Rewrite the entries below, replacing "resistor" with "component" and leaving everything else unchanged. Leave the pictures out.

**** Given records ****

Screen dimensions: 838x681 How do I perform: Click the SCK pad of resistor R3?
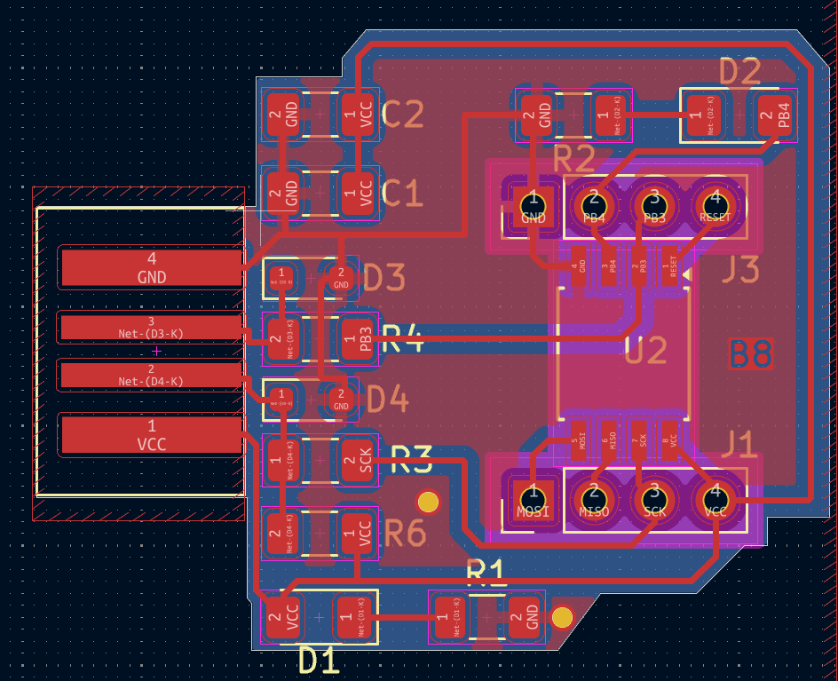click(x=358, y=460)
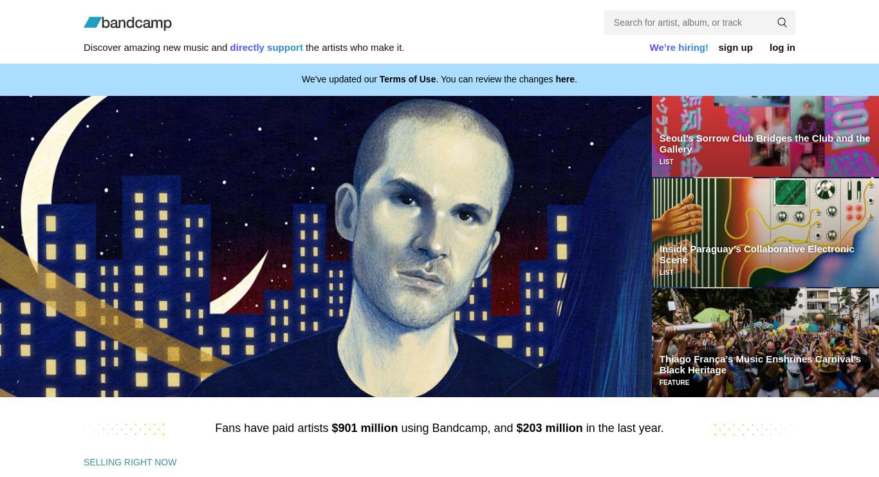Click the Seoul's Sorrow Club Bridges headline text

click(764, 144)
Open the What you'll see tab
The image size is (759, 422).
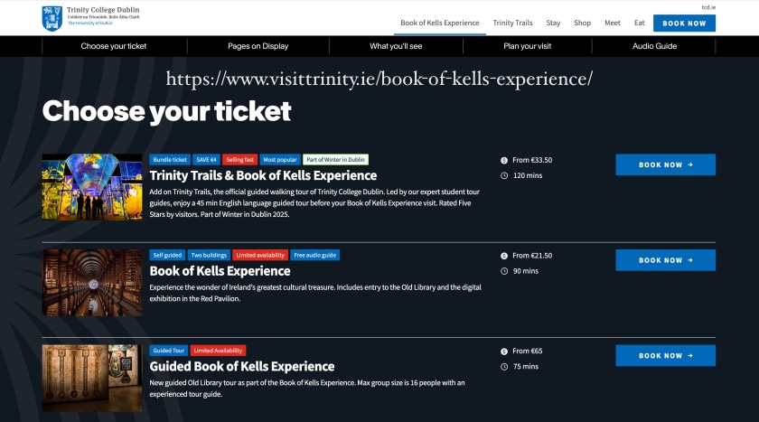(x=396, y=46)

****

Result of the task:
Screen dimensions: 838x681 How do I perform: Click the SCK pad of component R3?
click(x=358, y=460)
Click the Seoul's Sorrow Club Bridges headline text

click(764, 144)
Open the What you'll see tab
The image size is (759, 422).
(x=396, y=46)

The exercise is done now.